Milk is a complex liquid with a multitude of nutrients and components. It is primarily composed of water, but it also contains fats, proteins, and carbohydrates, such as lactose. In fact, milk is around 87% water, which plays a significant role during any phase change processes.

The presence of water is crucial in understanding why milk behaves similarly to pure water when freezing. Since water expands upon freezing, this property heavily influences the physical changes observed in milk when subjected to low temperatures. Additionally, the rigid structure of proteins and fats may contribute to the semi-solid form observed when milk is frozen.

Phase changes refer to the transitions between different states of matter: solid, liquid, and gas. In the context of milk freezing, this involves the transition from a liquid state to a solid state. During this process, the temperature of the milk decreases until it reaches its freezing point, at which molecules begin to form a solid structure.

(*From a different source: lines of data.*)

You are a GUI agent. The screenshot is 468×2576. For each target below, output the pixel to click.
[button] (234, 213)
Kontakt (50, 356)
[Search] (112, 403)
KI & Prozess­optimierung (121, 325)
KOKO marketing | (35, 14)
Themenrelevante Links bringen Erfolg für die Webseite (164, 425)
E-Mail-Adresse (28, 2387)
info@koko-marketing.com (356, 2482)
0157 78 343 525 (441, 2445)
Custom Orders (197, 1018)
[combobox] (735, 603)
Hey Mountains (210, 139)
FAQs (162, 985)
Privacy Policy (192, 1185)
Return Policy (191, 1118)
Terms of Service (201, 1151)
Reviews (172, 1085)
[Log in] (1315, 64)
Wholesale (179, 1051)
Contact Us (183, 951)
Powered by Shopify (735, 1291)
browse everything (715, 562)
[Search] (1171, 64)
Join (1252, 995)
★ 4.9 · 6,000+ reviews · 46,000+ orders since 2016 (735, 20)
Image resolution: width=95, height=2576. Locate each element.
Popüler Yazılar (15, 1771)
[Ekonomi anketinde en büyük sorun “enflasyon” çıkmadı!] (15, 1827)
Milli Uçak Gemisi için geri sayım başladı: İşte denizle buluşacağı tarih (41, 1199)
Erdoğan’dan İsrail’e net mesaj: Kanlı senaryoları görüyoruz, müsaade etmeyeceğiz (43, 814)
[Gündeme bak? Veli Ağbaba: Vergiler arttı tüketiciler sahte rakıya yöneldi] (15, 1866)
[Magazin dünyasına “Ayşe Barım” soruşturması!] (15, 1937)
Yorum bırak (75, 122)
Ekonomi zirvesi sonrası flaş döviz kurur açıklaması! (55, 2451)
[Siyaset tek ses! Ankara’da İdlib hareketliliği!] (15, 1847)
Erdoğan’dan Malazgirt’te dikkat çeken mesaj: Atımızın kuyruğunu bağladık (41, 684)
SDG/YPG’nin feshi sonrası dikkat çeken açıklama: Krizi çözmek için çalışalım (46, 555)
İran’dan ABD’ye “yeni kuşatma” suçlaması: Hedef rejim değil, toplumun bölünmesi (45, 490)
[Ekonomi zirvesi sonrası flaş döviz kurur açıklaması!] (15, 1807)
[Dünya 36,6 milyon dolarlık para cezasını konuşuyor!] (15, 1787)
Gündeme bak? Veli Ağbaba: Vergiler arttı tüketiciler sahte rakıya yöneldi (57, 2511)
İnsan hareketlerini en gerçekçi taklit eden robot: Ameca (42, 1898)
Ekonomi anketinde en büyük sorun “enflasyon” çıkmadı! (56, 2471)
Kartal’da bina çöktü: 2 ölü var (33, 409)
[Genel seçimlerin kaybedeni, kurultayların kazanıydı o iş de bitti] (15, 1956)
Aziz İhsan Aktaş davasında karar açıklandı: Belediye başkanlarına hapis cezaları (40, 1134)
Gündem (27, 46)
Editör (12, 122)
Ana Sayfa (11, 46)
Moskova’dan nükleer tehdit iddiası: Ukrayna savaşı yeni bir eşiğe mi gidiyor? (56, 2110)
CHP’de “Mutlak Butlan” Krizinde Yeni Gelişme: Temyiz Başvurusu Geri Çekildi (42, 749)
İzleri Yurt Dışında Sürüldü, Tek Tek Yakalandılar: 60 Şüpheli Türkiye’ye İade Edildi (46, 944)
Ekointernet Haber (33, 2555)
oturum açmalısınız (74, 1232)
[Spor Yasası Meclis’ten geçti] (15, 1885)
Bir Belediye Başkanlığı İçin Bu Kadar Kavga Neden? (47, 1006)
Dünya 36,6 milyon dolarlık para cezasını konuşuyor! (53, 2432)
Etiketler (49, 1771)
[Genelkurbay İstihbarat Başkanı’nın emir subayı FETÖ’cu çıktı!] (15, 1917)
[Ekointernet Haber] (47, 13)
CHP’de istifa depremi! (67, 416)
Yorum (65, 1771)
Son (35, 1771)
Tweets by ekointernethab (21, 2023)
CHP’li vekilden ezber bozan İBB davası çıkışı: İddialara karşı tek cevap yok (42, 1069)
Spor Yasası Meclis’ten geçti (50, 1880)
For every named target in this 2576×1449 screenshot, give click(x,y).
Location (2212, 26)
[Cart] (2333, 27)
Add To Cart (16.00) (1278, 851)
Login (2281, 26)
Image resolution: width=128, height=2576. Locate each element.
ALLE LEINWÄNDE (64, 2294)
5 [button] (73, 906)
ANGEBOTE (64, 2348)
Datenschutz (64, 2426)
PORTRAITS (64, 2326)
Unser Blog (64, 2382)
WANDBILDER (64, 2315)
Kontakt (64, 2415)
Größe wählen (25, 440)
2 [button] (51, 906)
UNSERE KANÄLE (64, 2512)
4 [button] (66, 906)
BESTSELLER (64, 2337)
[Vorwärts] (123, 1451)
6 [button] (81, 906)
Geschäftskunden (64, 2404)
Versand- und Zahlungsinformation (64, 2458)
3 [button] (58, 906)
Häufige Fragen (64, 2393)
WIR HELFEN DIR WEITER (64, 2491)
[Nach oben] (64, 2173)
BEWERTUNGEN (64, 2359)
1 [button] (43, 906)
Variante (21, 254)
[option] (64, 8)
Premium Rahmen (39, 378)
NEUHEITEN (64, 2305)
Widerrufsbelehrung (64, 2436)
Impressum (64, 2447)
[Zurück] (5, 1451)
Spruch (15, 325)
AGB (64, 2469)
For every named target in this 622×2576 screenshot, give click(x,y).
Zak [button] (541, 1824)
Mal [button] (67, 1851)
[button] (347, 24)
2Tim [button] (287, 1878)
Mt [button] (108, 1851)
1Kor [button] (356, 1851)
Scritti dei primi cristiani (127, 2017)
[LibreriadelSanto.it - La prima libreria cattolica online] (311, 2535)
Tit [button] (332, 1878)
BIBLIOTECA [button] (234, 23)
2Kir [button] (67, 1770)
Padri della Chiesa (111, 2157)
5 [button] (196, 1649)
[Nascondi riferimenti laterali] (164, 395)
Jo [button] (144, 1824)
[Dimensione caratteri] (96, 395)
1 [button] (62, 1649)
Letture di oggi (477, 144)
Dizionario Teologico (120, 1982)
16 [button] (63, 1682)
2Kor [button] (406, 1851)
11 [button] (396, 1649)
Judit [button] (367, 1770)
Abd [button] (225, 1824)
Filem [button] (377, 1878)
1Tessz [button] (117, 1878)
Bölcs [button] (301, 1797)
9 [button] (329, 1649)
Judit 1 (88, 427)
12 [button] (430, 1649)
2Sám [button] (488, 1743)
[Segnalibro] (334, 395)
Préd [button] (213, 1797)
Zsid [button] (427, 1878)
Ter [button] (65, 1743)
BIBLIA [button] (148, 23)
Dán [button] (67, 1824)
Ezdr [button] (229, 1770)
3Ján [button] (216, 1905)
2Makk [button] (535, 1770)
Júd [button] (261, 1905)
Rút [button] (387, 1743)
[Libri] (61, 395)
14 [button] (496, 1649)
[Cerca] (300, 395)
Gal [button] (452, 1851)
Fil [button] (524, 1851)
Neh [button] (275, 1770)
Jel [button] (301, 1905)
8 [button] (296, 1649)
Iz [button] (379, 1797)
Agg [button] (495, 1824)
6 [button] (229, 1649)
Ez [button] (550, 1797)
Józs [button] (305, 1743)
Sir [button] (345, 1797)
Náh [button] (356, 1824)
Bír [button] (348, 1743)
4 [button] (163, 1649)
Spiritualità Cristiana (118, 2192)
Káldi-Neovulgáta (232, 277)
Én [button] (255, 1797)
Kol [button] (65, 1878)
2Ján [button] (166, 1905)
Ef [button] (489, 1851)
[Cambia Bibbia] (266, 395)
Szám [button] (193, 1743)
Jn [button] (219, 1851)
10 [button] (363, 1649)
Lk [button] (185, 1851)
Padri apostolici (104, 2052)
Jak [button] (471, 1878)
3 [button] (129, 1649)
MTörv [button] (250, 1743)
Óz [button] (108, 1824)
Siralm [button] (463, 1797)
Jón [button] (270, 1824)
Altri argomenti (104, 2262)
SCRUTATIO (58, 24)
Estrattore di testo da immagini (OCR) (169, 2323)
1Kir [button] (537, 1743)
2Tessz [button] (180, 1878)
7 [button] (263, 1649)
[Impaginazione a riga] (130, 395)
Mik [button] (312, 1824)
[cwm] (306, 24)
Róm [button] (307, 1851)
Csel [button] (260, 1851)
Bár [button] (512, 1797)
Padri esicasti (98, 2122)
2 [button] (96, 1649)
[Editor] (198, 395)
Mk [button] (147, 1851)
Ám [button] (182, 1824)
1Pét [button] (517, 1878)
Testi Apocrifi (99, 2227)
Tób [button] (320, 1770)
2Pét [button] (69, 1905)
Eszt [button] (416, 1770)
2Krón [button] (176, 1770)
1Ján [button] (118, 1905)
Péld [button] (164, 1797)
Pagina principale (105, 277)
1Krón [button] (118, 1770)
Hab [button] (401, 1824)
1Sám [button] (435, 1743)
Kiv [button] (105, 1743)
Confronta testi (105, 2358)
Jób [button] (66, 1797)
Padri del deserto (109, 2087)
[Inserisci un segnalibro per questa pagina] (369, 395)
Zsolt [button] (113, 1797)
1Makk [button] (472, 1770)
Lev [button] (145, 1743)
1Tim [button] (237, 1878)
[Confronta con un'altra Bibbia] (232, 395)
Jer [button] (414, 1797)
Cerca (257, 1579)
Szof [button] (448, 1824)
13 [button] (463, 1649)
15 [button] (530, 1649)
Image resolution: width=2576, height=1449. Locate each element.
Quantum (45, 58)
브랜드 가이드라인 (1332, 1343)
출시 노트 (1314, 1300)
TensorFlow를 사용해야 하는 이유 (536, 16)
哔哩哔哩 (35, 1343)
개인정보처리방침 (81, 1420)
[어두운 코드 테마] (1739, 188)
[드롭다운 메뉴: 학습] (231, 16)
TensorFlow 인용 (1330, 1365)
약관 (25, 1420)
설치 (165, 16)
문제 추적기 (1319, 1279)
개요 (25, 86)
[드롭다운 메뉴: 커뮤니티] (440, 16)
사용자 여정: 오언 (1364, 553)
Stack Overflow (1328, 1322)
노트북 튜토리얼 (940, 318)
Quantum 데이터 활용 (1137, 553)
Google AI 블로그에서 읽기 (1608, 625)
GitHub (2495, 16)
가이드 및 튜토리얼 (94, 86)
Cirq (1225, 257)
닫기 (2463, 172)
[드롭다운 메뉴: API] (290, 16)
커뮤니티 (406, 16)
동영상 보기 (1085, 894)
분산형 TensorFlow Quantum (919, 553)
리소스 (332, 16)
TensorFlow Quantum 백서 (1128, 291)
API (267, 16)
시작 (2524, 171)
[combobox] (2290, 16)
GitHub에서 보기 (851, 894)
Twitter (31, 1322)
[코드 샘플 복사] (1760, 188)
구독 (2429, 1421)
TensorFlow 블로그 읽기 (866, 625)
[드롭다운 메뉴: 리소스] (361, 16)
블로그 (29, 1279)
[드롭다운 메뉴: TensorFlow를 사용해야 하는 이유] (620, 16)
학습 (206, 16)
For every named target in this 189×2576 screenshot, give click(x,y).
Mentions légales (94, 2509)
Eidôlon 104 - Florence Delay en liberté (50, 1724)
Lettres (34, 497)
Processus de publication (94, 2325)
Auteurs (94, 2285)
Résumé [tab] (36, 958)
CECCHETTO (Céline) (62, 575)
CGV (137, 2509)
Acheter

The transition is mainly dictated by the water content in milk, as water freezes at 0°C (32°F). As the temperature drops, water molecules slow down and arrange into a crystalline structure, resulting in expansion. The proteins and fats within milk will also partially crystallize, but the primary contributor to phase change, and subsequent expansion, is the water content.

The freezing process is an intriguing phenomenon, particularly because it involves an unexpected behavior—expansion rather than contraction. Unlike most substances, water expands when it freezes due to its hydrogen bonding creating an open hexagonal lattice. In milk, the freezing process is dominated by water's properties, causing the overall volume to increase.

The glass bottle containing the milk acts as a boundary restrictant, confining the lateral expansion and forcing the frozen milk to expand vertically. The lack of space for expansion allows for a visually clear observation of this process, as seen with the creation of a frozen column of milk emerging from the bottle.

Observing physical changes like the expansion and solidification of milk can provide us with a clear understanding of fundamental scientific principles. As milk cools and begins the phase change process, you can notice these transformative changes.

Initially, the milk's surface may appear simply colder and slightly more viscous. However, as freezing progresses, the structured crystallization of water content becomes prominent, leading to an obvious increase in volume.

• The expansion creates upward movement due to spatial constraints posed by the rigid bottle walls.
• The buoyancy and force of this expansion result in observable protrusion beyond the bottle's opening.

This showcases a fascinating interplay between materials and the forces at play during phase changes.